Greece has not been placed on the watch list for possible reclassification to developed markets, according to the results of MSCI’s annual review.
However, MSCI left the door open for a future change, acknowledging progress on both a macroeconomic level and in terms of market access and reforms.
More specifically, MSCI said that the Greek market has made progress in aligning with the market accessibility standards commonly observed in Developed Markets in Europe.
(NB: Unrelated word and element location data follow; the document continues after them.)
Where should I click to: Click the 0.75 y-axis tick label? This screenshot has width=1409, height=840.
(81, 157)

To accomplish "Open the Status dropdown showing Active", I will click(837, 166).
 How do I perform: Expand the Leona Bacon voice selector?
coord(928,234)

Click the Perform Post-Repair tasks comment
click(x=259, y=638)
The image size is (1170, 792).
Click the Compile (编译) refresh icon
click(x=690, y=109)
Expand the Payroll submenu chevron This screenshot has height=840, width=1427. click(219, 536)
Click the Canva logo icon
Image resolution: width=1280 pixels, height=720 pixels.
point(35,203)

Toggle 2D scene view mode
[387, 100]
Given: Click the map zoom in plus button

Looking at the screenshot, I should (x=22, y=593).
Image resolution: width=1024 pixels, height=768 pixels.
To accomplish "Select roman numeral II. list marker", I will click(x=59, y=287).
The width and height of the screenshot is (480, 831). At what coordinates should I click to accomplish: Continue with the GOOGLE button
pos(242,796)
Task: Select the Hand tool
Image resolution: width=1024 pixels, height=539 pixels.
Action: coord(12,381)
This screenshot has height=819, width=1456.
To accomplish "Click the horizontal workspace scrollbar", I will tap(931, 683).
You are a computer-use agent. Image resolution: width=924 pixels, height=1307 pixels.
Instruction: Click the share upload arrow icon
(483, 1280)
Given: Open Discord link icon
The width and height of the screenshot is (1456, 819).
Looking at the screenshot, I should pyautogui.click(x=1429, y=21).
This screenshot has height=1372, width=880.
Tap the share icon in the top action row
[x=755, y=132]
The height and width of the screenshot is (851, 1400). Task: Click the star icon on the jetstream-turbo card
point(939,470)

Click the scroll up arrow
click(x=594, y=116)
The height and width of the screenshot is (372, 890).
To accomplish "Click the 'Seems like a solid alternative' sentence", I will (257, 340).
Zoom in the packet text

Additionally, Greece meets the economic development criteria for Developed Markets.
However, Greece did not meet the newly introduced Size and Liquidity persistency requirements at the time of the MSCI 2025 Market Classification Review.
Following the enhancements implemented to the Size and Liquidity Requirements of the MSCI Market Classification Framework, a persistency rule was introduced requiring a minimum number of five companies to meet Developed Market Standard Index criteria over a sustained period for an upward reclassification.
MSCI also noted that it treats European countries classified as Developed Markets as a single entity for index construction and maintenance purposes. This approach reflects the high degree of integration observed across European equity markets, including harmonized market infrastructure, regulatory alignment, and cross-border accessibility.
Thus, the discussion on whether and when Greece could return to developed markets remains open — with progress acknowledged, but the conditions becoming more stringent.